As shown in the previous section, this general point of view is also evident in Kuhn’s “Analysis.” Let us turn again to his main examples. First of all, in the case of the gas sample, the causal behavior described by the gas equation or by gas laws—non-temporal laws, Kuhn recalls—relies directly on the notion of excluded events. Gas laws are laid down in such a way that they exclude the possibility of, e.g., a reduction of the volume of a gas sample without a simultaneous increase in pressure, when temperature is held constant (TSKP, “Analysis,” 16-17). Secondly, in the case of the moving body in a Newtonian framework we exclude some “event-particles,” as Kuhn calls them, following Whitehead.[29] In Whitehead’s terms, an event-particle is an “ideally simple event […] indefinitely restricted both in spatial and in temporal extension, namely the instantaneous point” (PNK 33).
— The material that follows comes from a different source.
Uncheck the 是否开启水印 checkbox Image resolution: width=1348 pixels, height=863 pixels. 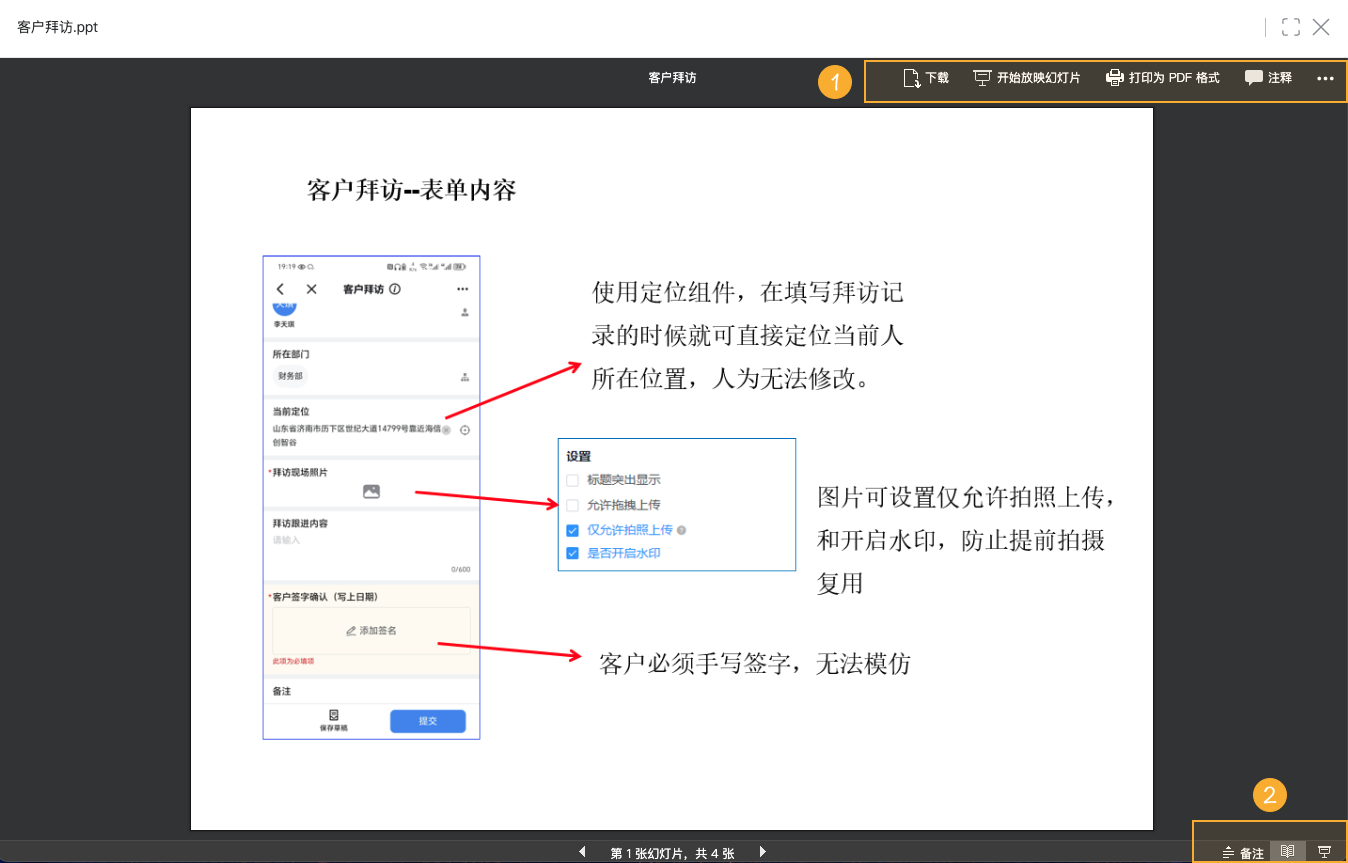[572, 554]
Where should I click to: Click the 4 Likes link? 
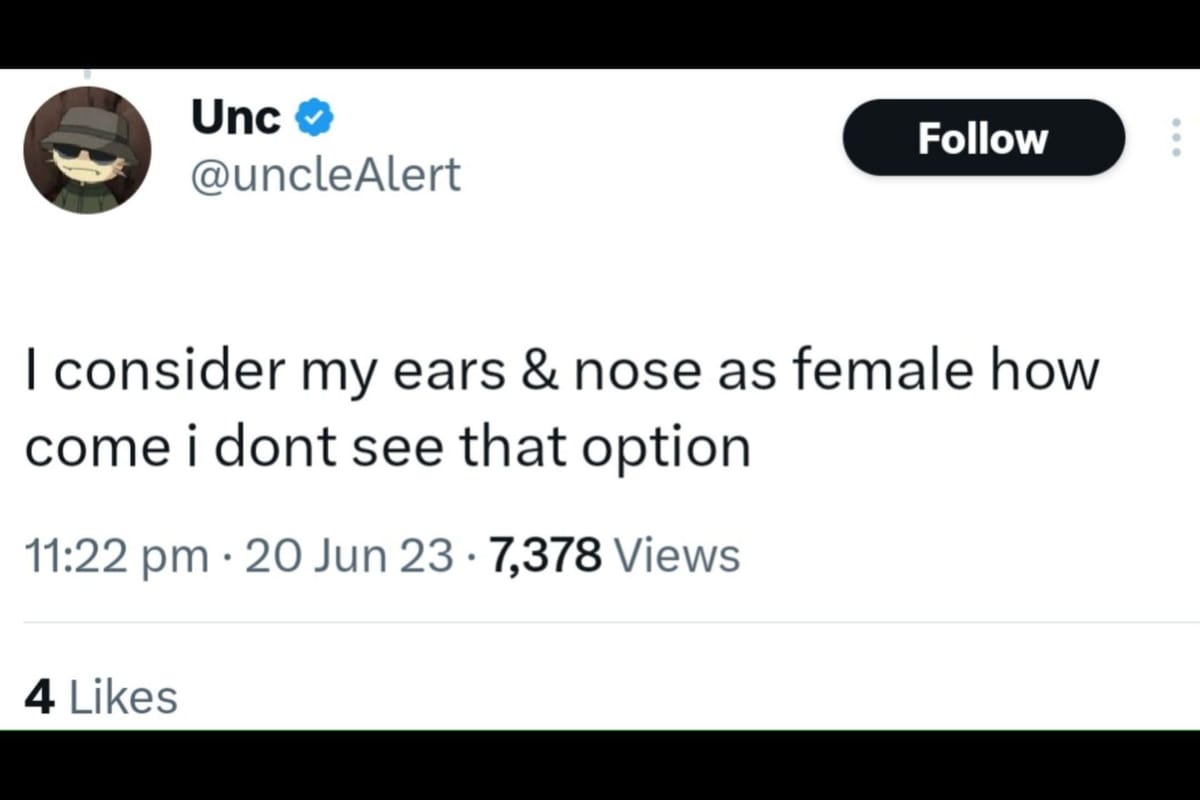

Event-particles represent the possibilities of motion for an extensionless particle in any framework under conditions of mathematical continuity. Kuhn points out that, in this case, the use of differential equations is necessarily subject to the specification of excluded events. It is in terms of that specification that we will adjust the mathematical description to the expected causal behavior. In short, for Kuhn causal connexity, as used in science, is a sort of recurrent complex event whose variety of cases (involving time or not) finds a more general pattern in the Whiteheadian pair inclusion/exclusion than in Russell’s reduction to mathematical continuity.

In his “Analysis” (p. 8, n.), Kuhn names Whitehead’s The Concept of Nature (especially Chapters II-III) as a source of great inspiration for him, particularly with regard to the notion of the abstractive process by which event-particles are posited.[30] In addition, Kuhn’s use of the notions of “event-particle” and “excluded event” clearly echoes Whitehead’s philosophical nomenclature. Nevertheless, Kuhn’s application of Whiteheadian notions was more complete later. In that respect, two further moments must be highlighted. The application is more definite in the first moment, when Kuhn employs a clearly Whiteheadian vocabulary, as for instance in his reference to “scientific objects.” This first moment was in 1947, when Kuhn was invited to participate in an experimental program of general education in science designed by the President of Harvard University, James B. Conant. This was Kuhn’s first contact with the history of science, and also the very beginning of his professional career as a historian (and later philosopher) of science. For the first meeting of the group, Kuhn wrote a summary of the “Objectives of a General Education Course in the Physical Sciences.”[31] It was a sketch of the nature of physical science such as he saw it at that time. It must be emphasized that here Kuhn brands physical science as a “process” (TSKP, “Objectives,” 1, §I).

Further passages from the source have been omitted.